* START Source excerpt *

1. This order will dispose of the above referred petitions.

Petitioner No.1 Alliance Infrastructure Project Private Ltd.,

issued a cheque dated 2nd May, 2008 for a sum of

Rs.30,86,000/- and another cheque of the same date for

Rs.12 lakhs in favour of the complainant/respondent. The

cheques, when presented for encashment, were returned

unpaid with the remarks "signature different". When the

complainant/respondent approached the petitioners in this

regard, they issued three other cheques, one for Rs.12 lakhs,

second for Rs.3,29,000/- and the third for Rs.31,91,650/- in

lieu of the previously dishonoured cheques. The cheques for

Rs.12 lakhs and Rs.3,29,000/- were encashed when

presented to the bank, but the cheque for Rs.31,91,650/-

was returned unpaid with the remarks "stop payment by the

drawer". A legal notice dated 23rd January, 2009 was sent to

the petitioners calling upon them to make payment within 15

days from the receipt of notice. The petitioners, however, did

not make the payment whereupon a complaint under Section

138/141 of Negotiable Instruments Act read with 141 thereof

and also under Section 420 of IPC was filed against them.

The petitioners, however, have been summoned only under

the provisions of Negotiable Instruments Act. Being

aggrieved, the petitioners have filed Criminal Misc. Case

2225/2009 assailing the summoning order.

* END Source excerpt *

### Exercise:
Extend the court order about the dishonored checks, picking up right after its last sentence.

* START Listed records *

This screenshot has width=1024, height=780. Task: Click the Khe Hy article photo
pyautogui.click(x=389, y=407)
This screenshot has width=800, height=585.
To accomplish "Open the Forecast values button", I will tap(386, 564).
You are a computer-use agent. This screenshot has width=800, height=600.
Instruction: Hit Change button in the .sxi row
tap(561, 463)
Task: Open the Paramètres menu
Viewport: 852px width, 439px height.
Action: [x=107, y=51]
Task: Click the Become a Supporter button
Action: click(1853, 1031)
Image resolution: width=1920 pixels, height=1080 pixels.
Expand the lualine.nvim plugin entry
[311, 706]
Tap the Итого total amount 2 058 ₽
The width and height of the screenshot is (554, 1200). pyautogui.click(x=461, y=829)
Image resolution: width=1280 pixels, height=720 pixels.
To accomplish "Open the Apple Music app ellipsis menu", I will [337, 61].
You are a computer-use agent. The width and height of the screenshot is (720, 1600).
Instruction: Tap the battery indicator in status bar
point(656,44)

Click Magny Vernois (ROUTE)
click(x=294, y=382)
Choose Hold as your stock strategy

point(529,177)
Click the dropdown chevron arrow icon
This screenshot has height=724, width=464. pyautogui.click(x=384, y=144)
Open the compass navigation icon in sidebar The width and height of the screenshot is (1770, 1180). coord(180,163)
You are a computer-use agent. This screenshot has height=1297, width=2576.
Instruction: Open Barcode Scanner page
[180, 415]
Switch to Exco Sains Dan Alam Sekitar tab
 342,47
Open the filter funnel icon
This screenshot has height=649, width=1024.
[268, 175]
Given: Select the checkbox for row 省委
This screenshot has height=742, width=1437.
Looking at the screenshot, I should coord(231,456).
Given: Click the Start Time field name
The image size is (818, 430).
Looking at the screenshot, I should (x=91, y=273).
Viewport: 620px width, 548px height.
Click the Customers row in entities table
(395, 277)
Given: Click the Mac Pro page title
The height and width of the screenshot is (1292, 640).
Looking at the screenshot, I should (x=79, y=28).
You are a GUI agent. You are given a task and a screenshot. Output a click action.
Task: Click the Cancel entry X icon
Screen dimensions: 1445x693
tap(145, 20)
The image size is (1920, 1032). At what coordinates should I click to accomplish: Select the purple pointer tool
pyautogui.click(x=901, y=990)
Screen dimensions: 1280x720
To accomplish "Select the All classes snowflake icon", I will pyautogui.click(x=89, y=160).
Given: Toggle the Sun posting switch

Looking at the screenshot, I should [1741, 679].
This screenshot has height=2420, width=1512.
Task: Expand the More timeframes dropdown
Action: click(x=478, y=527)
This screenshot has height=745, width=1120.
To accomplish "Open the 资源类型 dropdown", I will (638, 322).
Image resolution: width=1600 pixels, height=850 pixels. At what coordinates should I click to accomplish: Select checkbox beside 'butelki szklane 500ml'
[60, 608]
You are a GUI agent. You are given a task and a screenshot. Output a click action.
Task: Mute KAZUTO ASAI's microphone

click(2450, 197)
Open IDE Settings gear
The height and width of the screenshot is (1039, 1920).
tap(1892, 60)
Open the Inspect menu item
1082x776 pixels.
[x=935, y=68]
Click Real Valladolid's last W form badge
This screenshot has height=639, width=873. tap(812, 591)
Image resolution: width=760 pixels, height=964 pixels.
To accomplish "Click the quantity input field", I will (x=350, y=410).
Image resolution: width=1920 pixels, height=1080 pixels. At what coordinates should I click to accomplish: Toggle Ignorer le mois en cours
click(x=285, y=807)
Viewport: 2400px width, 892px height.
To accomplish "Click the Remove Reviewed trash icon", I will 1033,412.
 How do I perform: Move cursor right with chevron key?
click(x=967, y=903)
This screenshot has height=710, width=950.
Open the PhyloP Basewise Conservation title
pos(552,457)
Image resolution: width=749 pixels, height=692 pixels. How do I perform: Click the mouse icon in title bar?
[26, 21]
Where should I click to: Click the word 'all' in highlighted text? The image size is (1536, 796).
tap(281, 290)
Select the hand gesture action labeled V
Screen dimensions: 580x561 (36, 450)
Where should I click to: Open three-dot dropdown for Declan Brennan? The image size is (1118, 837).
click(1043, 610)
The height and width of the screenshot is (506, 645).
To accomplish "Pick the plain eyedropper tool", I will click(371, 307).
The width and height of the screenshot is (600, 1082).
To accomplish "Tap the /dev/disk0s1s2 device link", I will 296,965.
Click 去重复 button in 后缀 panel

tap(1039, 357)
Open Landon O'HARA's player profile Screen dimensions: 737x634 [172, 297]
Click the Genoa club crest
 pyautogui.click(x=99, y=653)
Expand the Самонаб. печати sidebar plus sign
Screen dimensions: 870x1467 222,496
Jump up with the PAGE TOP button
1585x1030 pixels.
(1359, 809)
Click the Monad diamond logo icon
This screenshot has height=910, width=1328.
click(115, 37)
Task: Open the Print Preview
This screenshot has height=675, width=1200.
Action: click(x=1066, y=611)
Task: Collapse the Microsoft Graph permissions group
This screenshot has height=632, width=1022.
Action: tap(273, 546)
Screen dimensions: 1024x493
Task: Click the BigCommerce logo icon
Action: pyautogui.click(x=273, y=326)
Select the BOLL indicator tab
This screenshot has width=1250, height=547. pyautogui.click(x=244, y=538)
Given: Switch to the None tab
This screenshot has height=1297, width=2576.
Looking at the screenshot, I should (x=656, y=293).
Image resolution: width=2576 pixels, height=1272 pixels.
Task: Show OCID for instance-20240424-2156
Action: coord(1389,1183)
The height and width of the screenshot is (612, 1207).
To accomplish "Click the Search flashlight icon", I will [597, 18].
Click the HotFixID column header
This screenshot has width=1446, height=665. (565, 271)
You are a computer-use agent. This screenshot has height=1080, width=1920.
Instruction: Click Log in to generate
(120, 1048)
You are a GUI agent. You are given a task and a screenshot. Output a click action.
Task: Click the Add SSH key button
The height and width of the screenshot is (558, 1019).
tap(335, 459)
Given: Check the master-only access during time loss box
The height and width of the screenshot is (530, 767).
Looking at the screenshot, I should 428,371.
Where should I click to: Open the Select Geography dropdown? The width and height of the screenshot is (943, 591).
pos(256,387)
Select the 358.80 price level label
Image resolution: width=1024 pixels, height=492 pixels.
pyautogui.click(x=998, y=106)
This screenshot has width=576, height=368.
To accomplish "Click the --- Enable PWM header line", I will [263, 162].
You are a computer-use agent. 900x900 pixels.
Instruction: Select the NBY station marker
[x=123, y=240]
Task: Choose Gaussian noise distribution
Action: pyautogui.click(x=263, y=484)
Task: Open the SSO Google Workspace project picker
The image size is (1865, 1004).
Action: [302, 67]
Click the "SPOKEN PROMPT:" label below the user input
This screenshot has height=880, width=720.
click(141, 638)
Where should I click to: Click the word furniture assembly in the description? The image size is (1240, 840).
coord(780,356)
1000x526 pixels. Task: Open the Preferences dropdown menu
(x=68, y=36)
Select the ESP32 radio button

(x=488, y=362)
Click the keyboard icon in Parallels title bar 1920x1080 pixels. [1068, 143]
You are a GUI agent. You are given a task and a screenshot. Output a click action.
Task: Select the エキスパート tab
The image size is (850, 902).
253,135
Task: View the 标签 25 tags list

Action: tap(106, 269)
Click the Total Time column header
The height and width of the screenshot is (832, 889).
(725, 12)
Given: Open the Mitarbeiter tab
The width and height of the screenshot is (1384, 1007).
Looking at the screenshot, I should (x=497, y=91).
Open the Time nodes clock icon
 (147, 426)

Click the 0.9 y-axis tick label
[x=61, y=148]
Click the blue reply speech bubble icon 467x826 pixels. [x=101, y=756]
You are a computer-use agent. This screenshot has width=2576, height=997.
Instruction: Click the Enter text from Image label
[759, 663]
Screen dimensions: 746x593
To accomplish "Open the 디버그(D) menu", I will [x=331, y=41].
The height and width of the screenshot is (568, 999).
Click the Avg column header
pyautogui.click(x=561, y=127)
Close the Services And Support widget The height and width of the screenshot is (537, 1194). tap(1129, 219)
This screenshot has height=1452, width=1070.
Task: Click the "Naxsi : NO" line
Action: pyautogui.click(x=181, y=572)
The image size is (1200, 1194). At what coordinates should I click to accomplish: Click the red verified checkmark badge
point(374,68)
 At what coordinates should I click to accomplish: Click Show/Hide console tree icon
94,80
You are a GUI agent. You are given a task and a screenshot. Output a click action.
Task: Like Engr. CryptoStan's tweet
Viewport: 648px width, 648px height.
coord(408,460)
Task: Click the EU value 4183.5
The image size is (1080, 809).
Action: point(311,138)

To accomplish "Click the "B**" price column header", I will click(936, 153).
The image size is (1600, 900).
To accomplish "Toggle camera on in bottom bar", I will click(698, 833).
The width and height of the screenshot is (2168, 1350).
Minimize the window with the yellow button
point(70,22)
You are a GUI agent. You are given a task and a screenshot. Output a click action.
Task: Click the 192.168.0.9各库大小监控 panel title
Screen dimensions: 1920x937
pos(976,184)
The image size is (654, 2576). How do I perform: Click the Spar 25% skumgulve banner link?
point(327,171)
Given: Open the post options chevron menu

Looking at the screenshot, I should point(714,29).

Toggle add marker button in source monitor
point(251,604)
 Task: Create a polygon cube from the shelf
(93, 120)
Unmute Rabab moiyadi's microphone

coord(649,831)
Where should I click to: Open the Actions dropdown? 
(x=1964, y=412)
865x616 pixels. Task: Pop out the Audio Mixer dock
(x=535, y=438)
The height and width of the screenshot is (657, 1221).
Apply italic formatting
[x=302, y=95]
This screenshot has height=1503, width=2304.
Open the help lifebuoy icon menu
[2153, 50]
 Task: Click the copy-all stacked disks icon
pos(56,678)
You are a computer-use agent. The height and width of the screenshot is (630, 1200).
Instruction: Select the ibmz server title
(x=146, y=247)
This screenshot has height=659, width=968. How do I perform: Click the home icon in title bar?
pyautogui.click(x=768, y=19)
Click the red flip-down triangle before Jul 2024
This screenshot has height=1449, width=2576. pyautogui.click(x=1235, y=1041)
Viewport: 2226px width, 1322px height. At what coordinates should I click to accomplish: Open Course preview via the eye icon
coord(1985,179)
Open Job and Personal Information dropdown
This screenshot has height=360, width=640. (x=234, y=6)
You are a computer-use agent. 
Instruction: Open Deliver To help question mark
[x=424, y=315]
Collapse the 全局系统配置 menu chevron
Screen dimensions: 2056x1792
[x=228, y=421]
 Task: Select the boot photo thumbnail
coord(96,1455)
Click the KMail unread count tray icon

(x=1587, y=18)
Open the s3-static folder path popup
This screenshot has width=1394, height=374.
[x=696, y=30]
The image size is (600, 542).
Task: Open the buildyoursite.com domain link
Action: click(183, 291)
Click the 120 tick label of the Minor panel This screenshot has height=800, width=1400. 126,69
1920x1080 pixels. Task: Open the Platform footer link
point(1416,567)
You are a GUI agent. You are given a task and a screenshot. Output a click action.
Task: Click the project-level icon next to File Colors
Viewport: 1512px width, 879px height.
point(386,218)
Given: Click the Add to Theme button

* END Listed records *

### Response to the task:
2. Petitioner No. 1 had also issued two other cheques both

dated 5th May, 2008; one of Rs.47,84,000/- and the other for

Rs.18,60,000/- to the respondent. The cheque for

Rs.18,60,000/- was honoured, but the cheque for

Rs.47,84,000/-was returned unpaid. When the

complainant/respondent approached the petitioners in this

regard, they promised to pay the cheque amount within two-

three days and thereafter issued another cheque for

Rs.49,47,600/- in lieu of the previous cheques. The cheque

of Rs.49,47,600/-, when presented to the bank, was returned

with remarks "funds insufficient". Consequently, the

complaint subject matter of criminal case No. 2224/2009 was

filed by the respondent against the petitioners, who were

summoned under the provisions of Negotiable Instruments

Act.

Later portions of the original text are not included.